Petra fita é, à semelhança de Lavra e Santa Cruz do Bispo, originária do Julgado da Maia. Localizada na parte nordeste do Concelho de Matosinhos, faz fronteira a sul com Leça da Palmeira, Santa Cruz do Bispo a leste e Lavra a norte e compõe-se pelos seguintes lugares: Aldeia Nova, Barroca, Farrapas, Flores, Freixieiro, Guarda, Pampelido e Montedouro, Padrão, Ribeiras, Varão, Outeiro, Vilar da Bouça, Casais, Quatro Caminhos, Alto do Cão, Caçadores e Monte Pedroso.

Elevada a vila em 2005, Perafita tem uma história marcada pela antiguidade do seu povoamento. São, portanto, vários os vestígios arqueológicos encontrados e o próprio nome Perafita parece ter claro sentido arqueológico. Da mesma forma, a instituição paroquial é muito antiga. Já aparecem referências ao orago de São Mamede na primeira metade do século XI.

O estudo do mais remoto povoamento do Homem, em Perafita, tem um valioso aliado na arqueologia. A presença humana no território português remonta a muitos milhares de anos, ao tempo em que o homem se servia de instrumentos de pedra, de seixos rolados ou de blocos de sílex, cujo perfil procurava adaptar, lascando-os na tentativa de obter uma maior eficácia na sua utilização. Desde o período primitivo do Paleolítico, ao Neolítico, vai um longuíssimo caminho, mas a pedra continua a ser a matéria-prima por excelência com que o homem fabricava os seus instrumentos, armas e ferramentas. A partir do quarto milénio a.C., os vestígios são mais significativos. Seriam pequenos grupos humanos que continuavam a praticar a caça ou a recoleção de frutos e de espécies que apanhavam nas praias, mas que já baseavam a sua economia na agricultura e na pastorícia.

*QUESTÕES A RESPONDER*:
1) Transcreva do texto sobre Perafita o trecho desde "O estudo do" até "e na pastorícia.", inclusive.
2) Enumere as localidades com que Perafita faz fronteira, conforme o texto sobre Perafita.

*EXTRATOS DE DADOS*:
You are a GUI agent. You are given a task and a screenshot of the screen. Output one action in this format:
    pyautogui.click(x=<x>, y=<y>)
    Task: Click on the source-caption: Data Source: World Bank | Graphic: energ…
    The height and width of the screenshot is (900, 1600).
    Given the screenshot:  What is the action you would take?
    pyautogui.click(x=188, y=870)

*RESPOSTAS POR TAREFA*:
1)
O estudo do mais remoto povoamento do Homem, em Perafita, tem um valioso aliado na arqueologia. A presença humana no território português remonta a muitos milhares de anos, ao tempo em que o homem se servia de instrumentos de pedra, de seixos rolados ou de blocos de sílex, cujo perfil procurava adaptar, lascando-os na tentativa de obter uma maior eficácia na sua utilização. Desde o período primitivo do Paleolítico, ao Neolítico, vai um longuíssimo caminho, mas a pedra continua a ser a matéria-prima por excelência com que o homem fabricava os seus instrumentos, armas e ferramentas. A partir do quarto milénio a.C., os vestígios são mais significativos. Seriam pequenos grupos humanos que continuavam a praticar a caça ou a recoleção de frutos e de espécies que apanhavam nas praias, mas que já baseavam a sua economia na agricultura e na pastorícia.

2)
- Leça da Palmeira (a sul)
- Santa Cruz do Bispo (a leste)
- Lavra (a norte)